Messages are simply there in their folders, waiting for me to read them, 
when I like. With one on the plus side, that I can take them with me and 
not depend on some centralized web server to serve them to me, online.
It makes me able to control data flow from internet to me, something 
that seems many people forget to do in their lives.

Your observation between "push" and "polling" is interesting and sounds 
nice, althrough not much accurate. Forums also push messages, only users 
do not OWN anything on Forums. There are no private places in the cloud 
and services for individual, nor right to freely comunicate without 
restrictions. (like, someone deleting your account and all your messages 
on forum, even if you followed all good mannered rules)
> manage large amounts of it prefer the push model; people who are less
> familiar with it, and think in terms of online "communities," tend to
> prefer forums.  I like email lists, and find visiting multiple websites to
> poll forums cumbersome, but this seems to be a really unfamiliar and
> uncomfortable model for anyone under 30 --  much like how many people my
> age are not familiar with newsgroups and have no idea how to use them.
Newsgroups are what Forums are made to emulate, although very badly and 
with no purpose other then local one-man controlled exchange of 
comments. Main difference in my opinion is that Newsgroups are 
decentralized and standardized at protocol level, much like E-mail, and 
Forums are just.. wild, crazy and mostly useless.
Using Newsgroups needs just ordinary mail client with Newsgroup support 
and "subscribing" to groups.
Difference is that you don't need to make filters to use it like for 
mailing lists and that people using one server exchange messages with 
people using other servers.

On forums companies and sites own content. Or at least do with them what 
they like including deleting it.
On newsgroups and mailing lists, content tends to be multiplied, copied, 
archived and preserved for future use of wisdom (if any :) )
>
> I will say that as long as forums stick around (a major caveat) they seem
> to be more searchable; search engines seem well-tuned to access them,
> compared to email archives; email list archives also often have broken
> threading and are increasingly being made private due to spam concerns.
My mailing list archives in my Mail client are most searchable of all 
ways of exchanging messages. (both when I am online and offline!)
I just download mailing list archives, concatenate them all to one large 
file and give it to mail client under folder, to chew it. I always get 
beautifully threaded messages and topics. (Except when someone was 
top-posting).
That is exactly much better then, in contrast to, Forums where one is 
forced to click through eternity over flat messages displaying one under 
another with no information who answers to who.
Besides, searching mailing list archives is very easy, just narrow web 
search engine to specific path where message archives are stored.

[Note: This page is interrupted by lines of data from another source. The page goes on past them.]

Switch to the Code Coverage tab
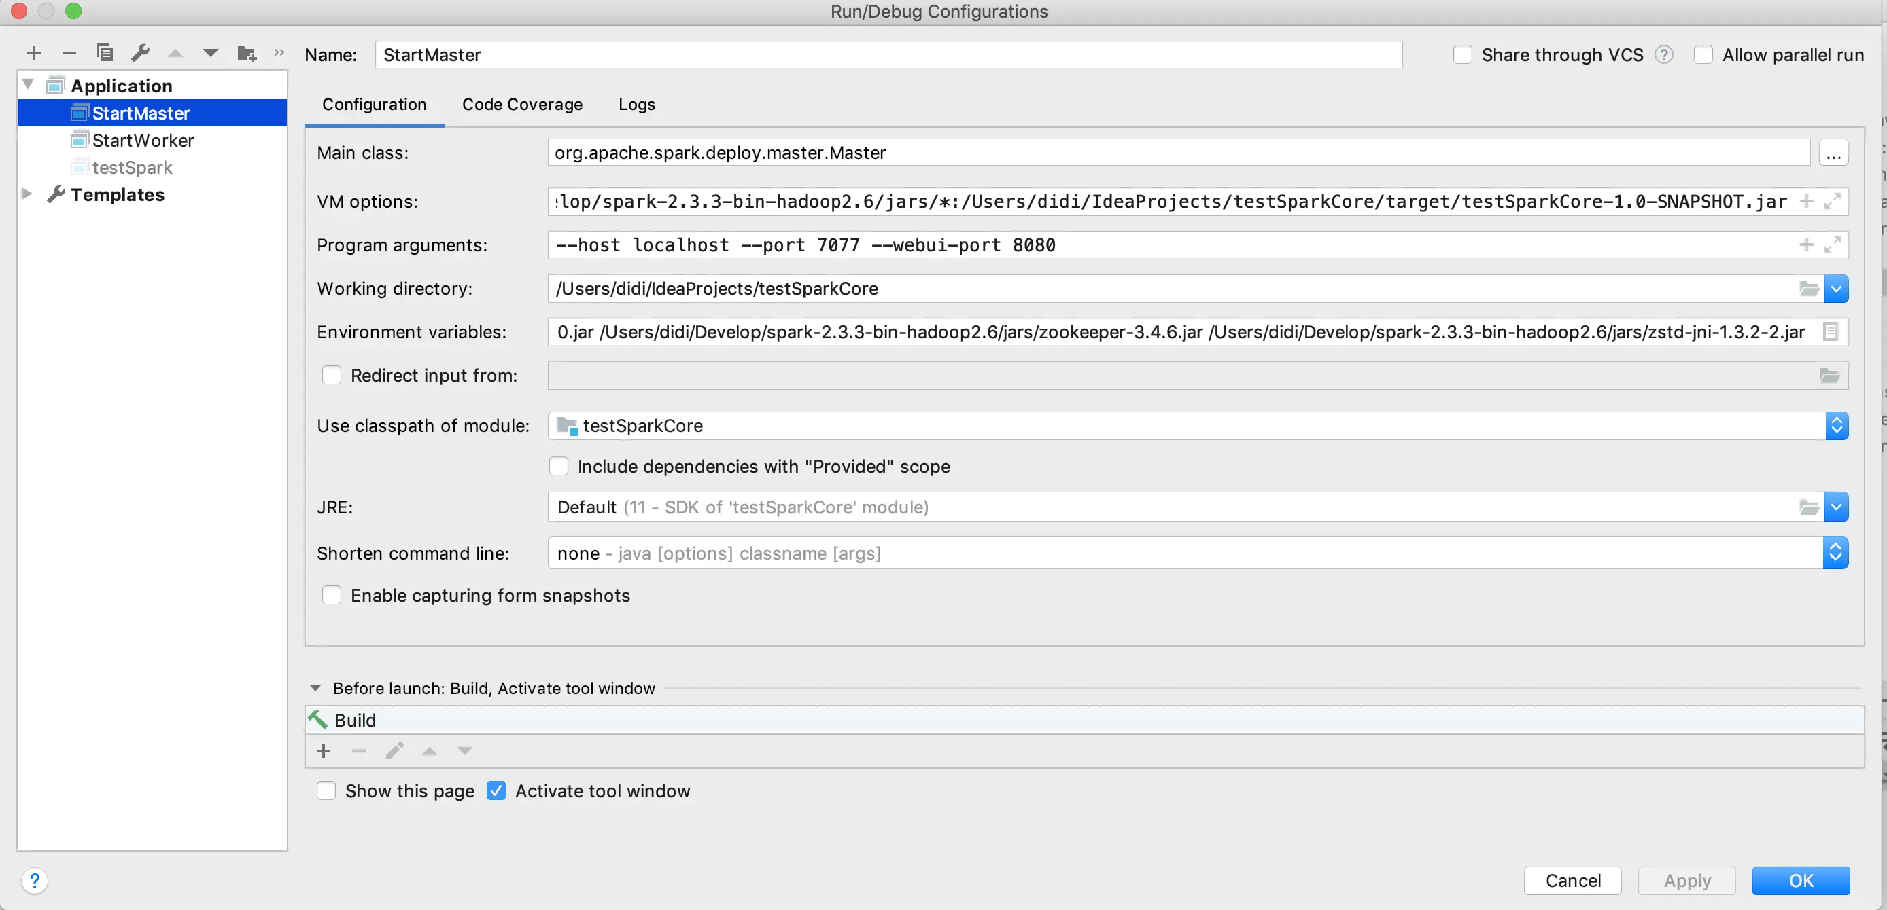This screenshot has height=910, width=1887. [x=522, y=105]
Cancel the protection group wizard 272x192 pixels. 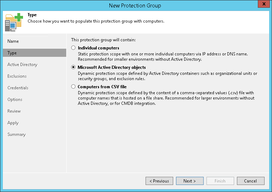point(250,181)
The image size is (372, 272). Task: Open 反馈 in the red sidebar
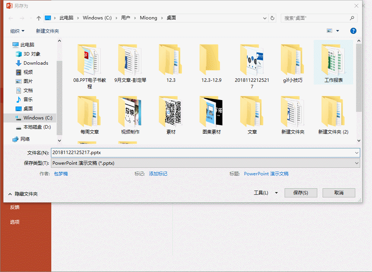coord(14,207)
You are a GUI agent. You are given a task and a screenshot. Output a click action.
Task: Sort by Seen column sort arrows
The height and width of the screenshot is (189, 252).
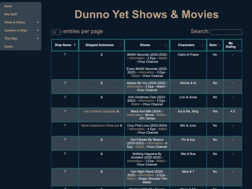[219, 45]
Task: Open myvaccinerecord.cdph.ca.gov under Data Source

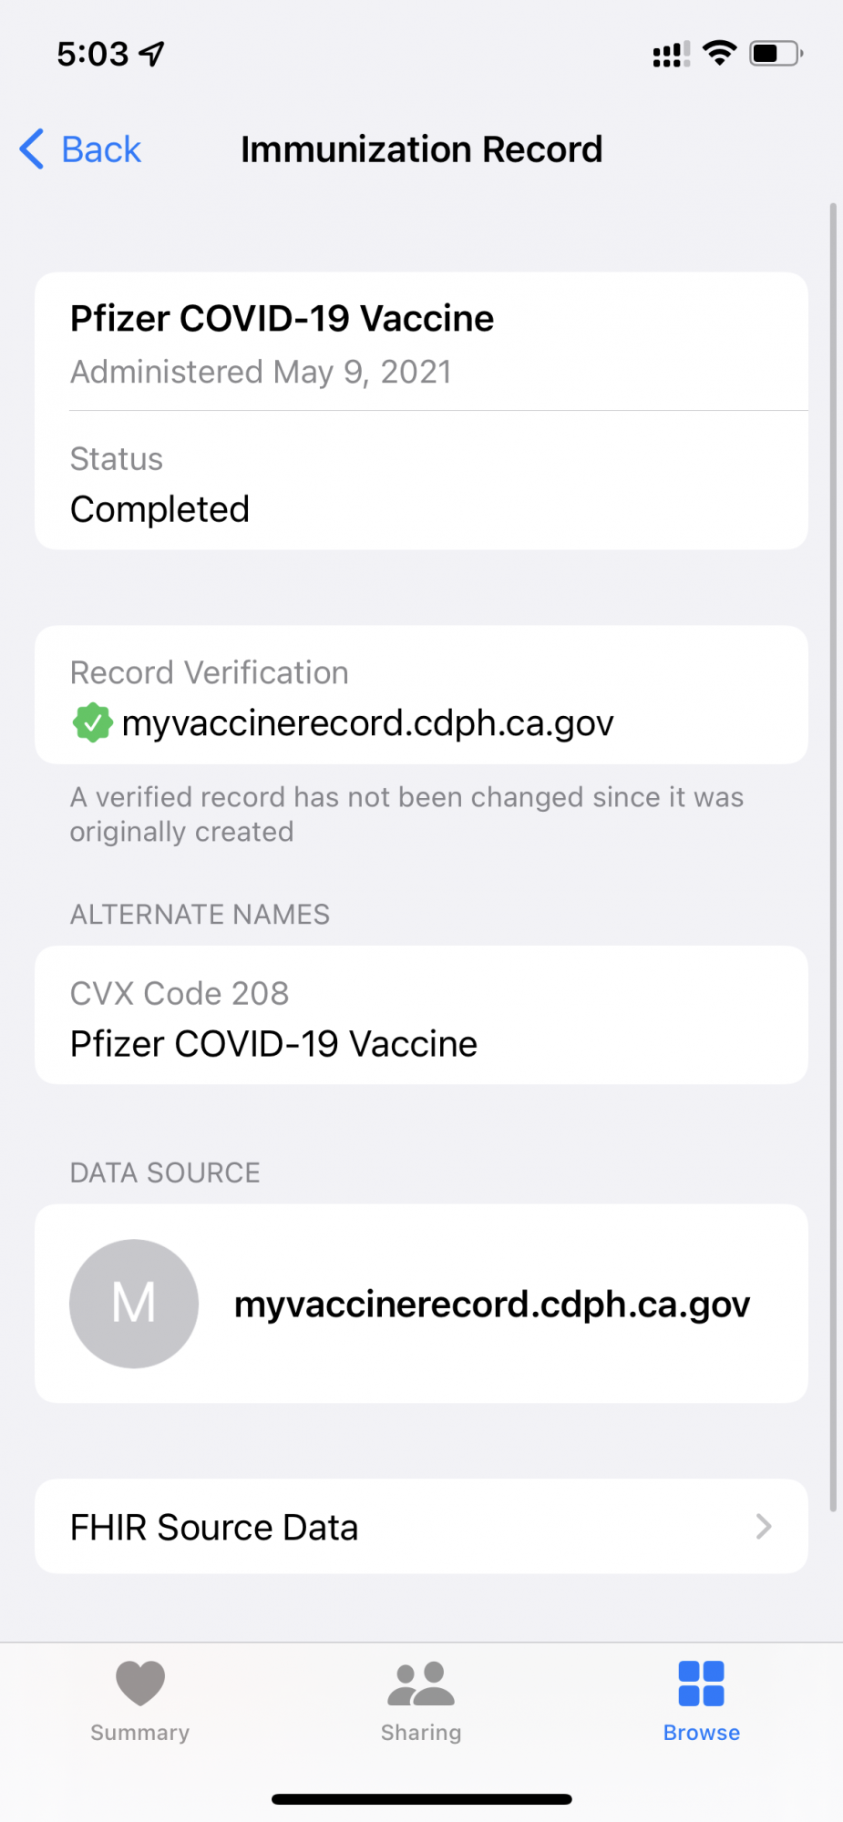Action: click(492, 1305)
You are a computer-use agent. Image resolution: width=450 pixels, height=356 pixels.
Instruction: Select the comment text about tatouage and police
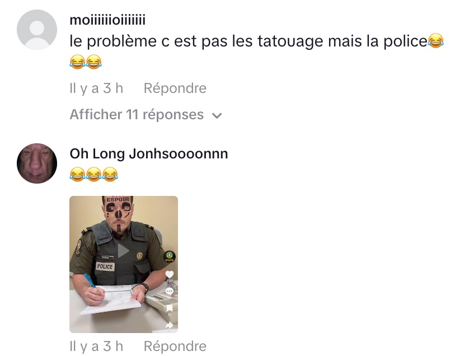(249, 41)
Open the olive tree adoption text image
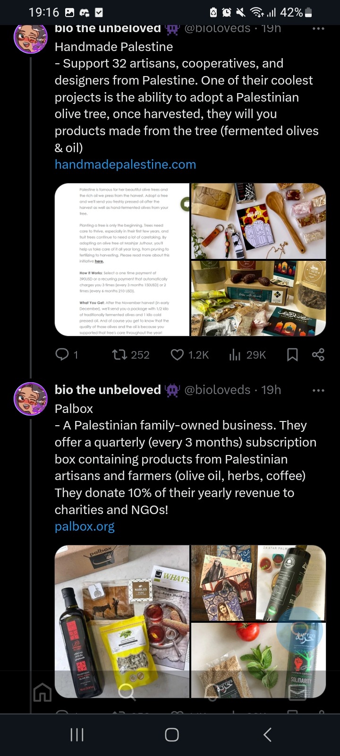 pyautogui.click(x=122, y=259)
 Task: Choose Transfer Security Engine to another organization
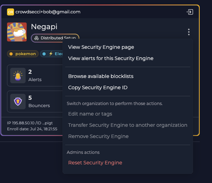pyautogui.click(x=127, y=125)
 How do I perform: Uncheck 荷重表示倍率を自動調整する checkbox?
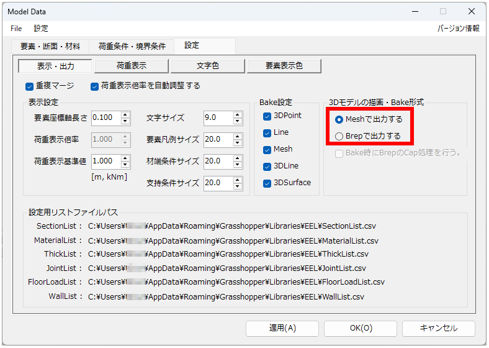pyautogui.click(x=95, y=86)
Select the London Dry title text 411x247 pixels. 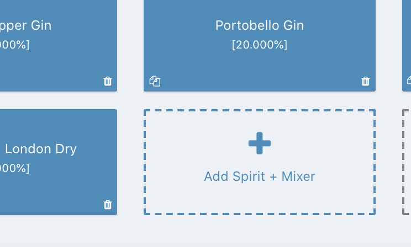click(41, 149)
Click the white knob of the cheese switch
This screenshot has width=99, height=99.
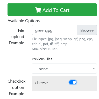pos(74,82)
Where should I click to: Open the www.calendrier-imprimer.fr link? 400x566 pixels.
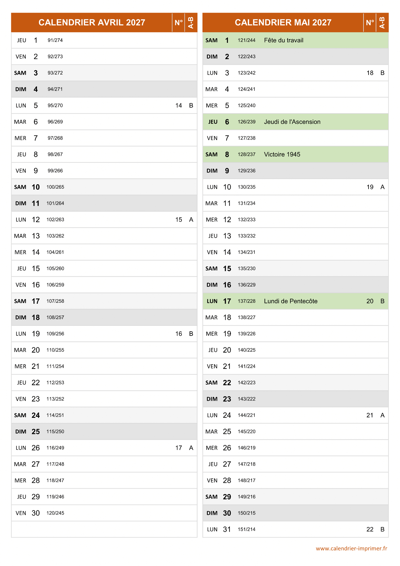point(351,548)
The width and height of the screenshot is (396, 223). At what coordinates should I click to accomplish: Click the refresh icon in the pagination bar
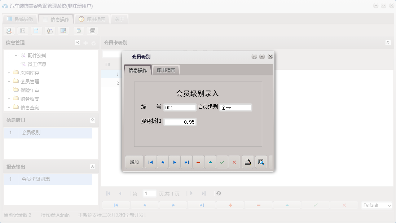(x=219, y=193)
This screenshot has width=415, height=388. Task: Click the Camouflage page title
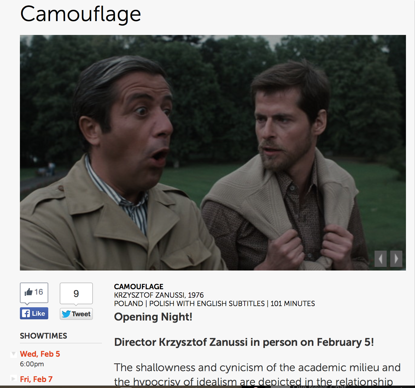[x=81, y=14]
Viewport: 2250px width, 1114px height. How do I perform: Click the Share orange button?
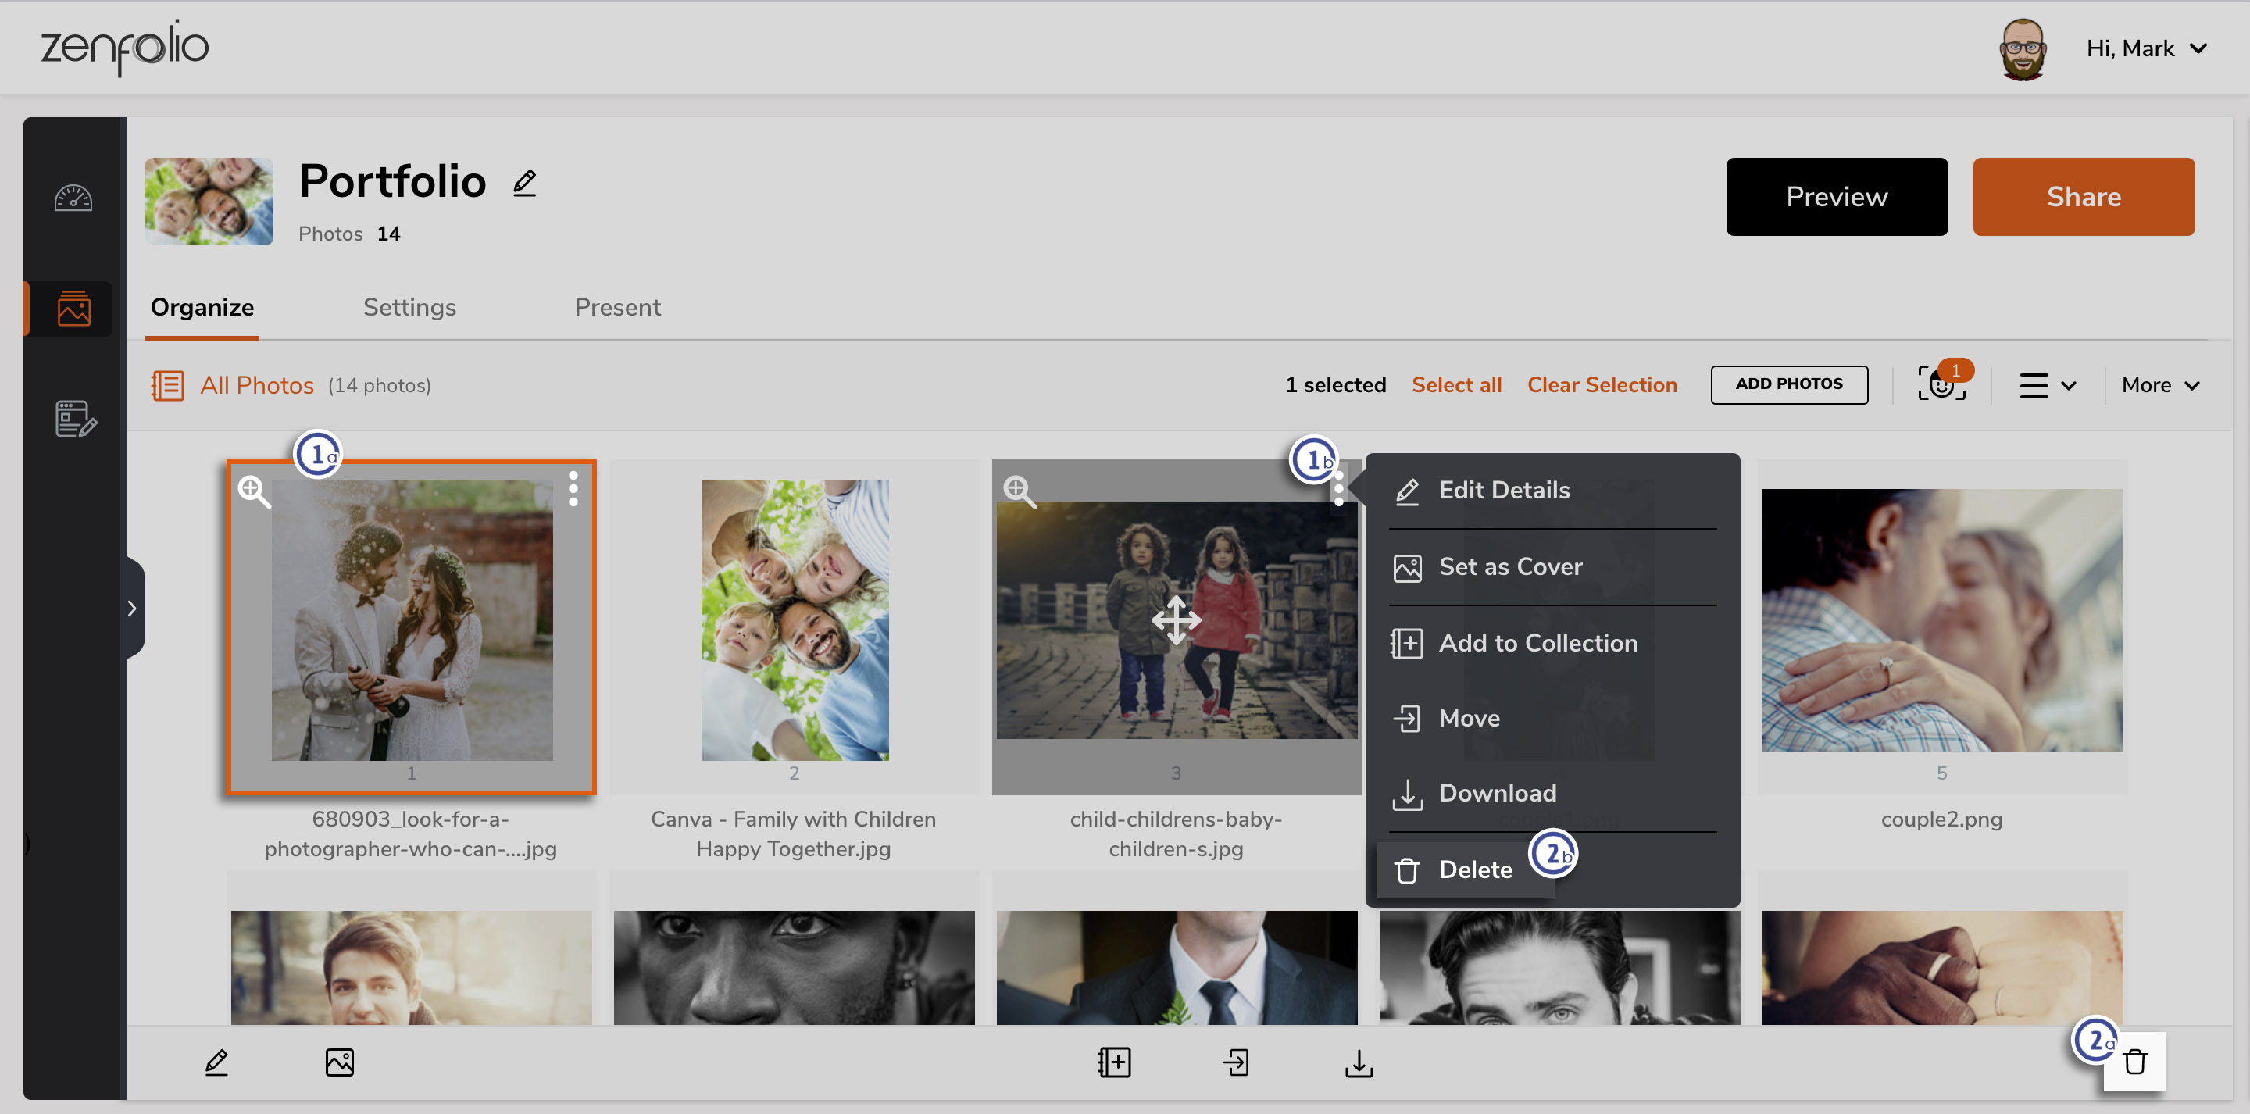click(x=2083, y=196)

I like it much better then needing to browse through some simulation of 
newsgroups and mailing lists on web sites, that forums are.
If Web representation of Newsgroups and mailing lists is distributed and 
follow same exchange principles, then that kind of Web representation, 
called Forum could be nice.
That would be actually making Mail/News client in form of Web 
presentation, that Gmail, Yahoo and others truly are. (And that blurred 
server/client nature of internet to younger generations).